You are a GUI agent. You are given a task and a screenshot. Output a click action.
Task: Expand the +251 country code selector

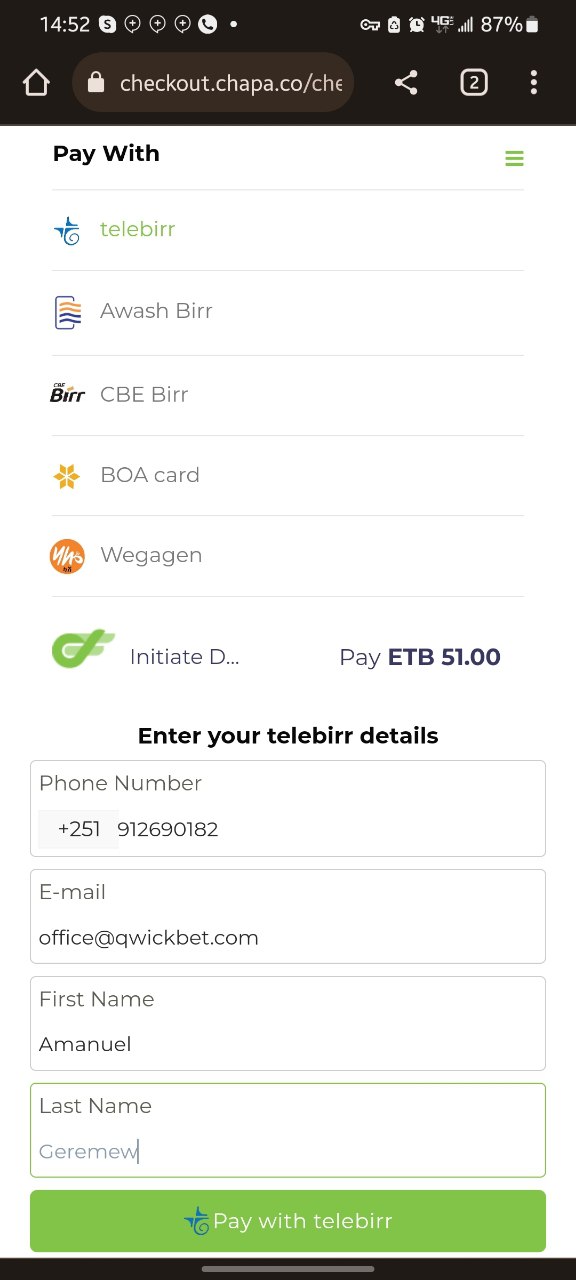(78, 829)
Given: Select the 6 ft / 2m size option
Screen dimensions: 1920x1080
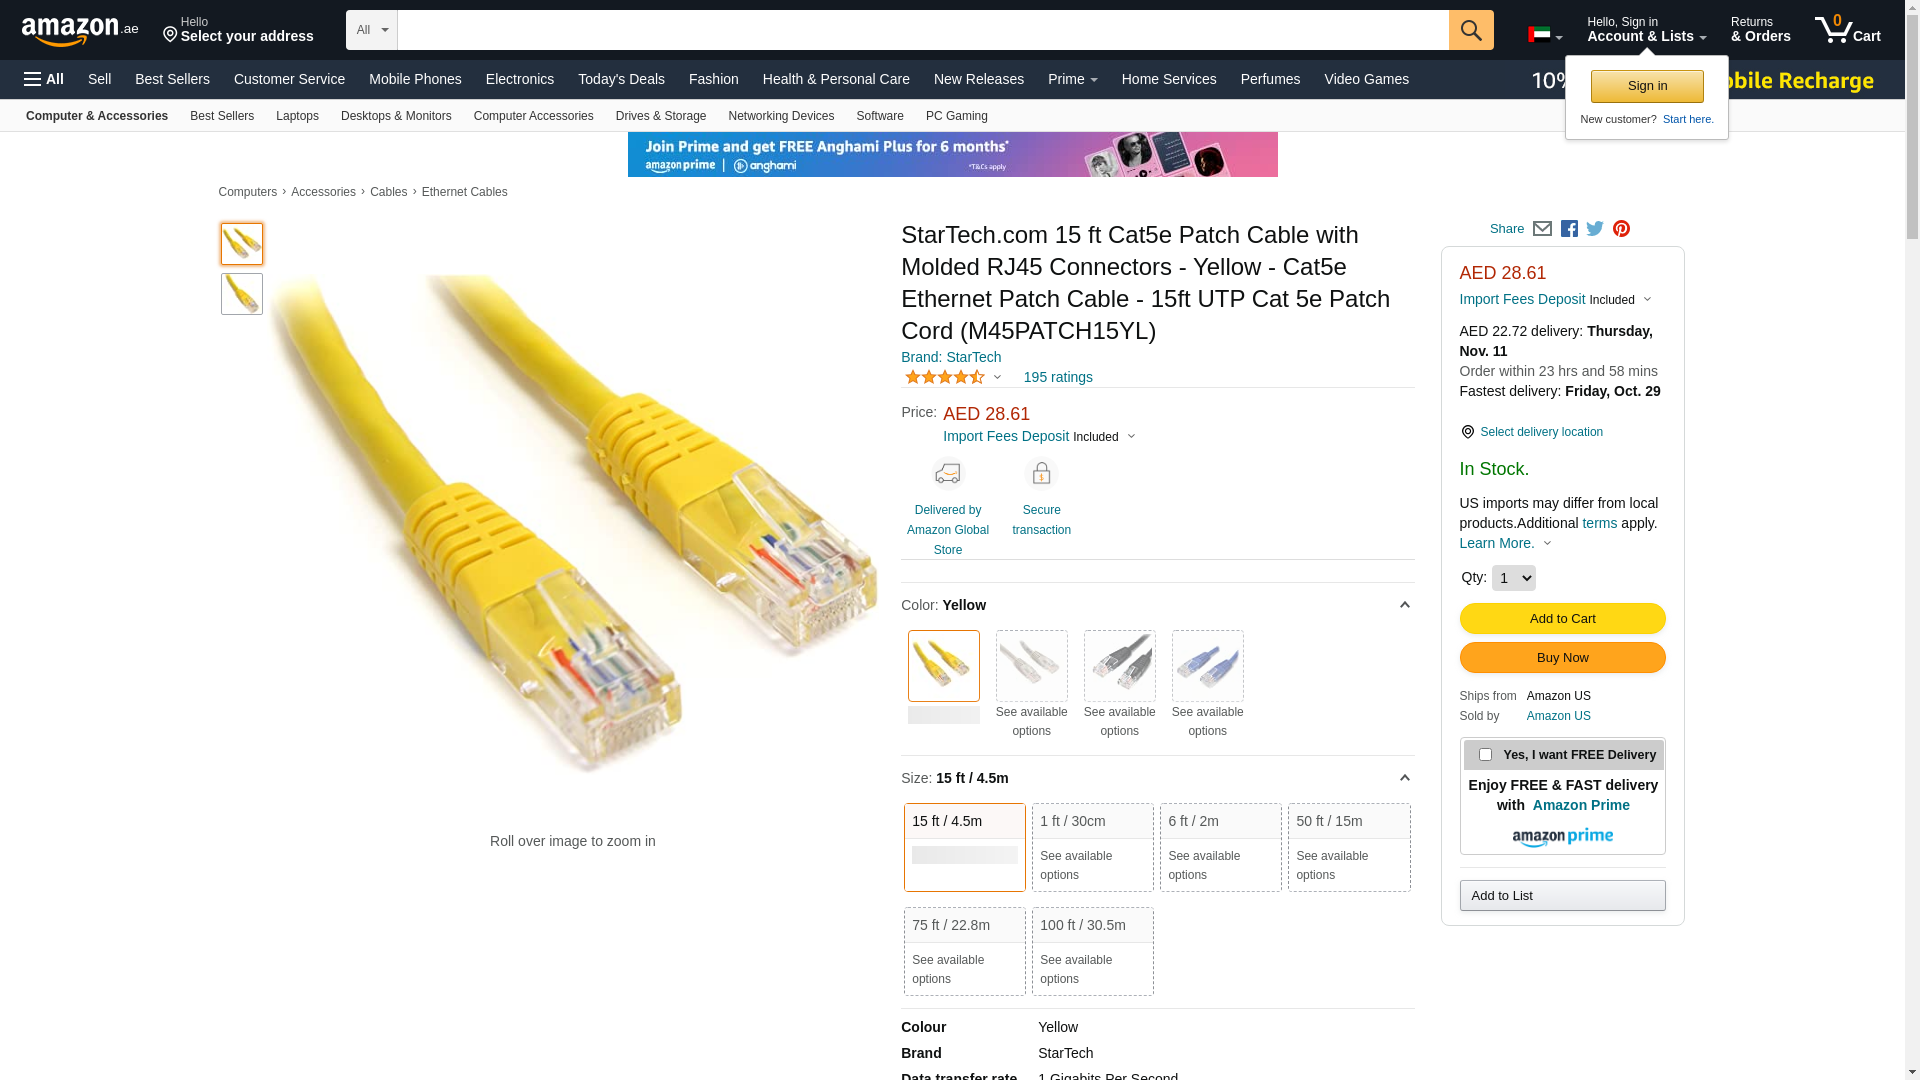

##########

• _EXERCISE OBJECTIVE_
Make a verbatim copy of all the entries and strip out the pictures.

• _FINISHED EXERCISE_
You are a GUI agent. You are given a task and a screenshot. Output a click action.
Task: Expand the +251 country code selector

(78, 829)
Given: Select the 6 ft / 2m size option
Screen dimensions: 1920x1080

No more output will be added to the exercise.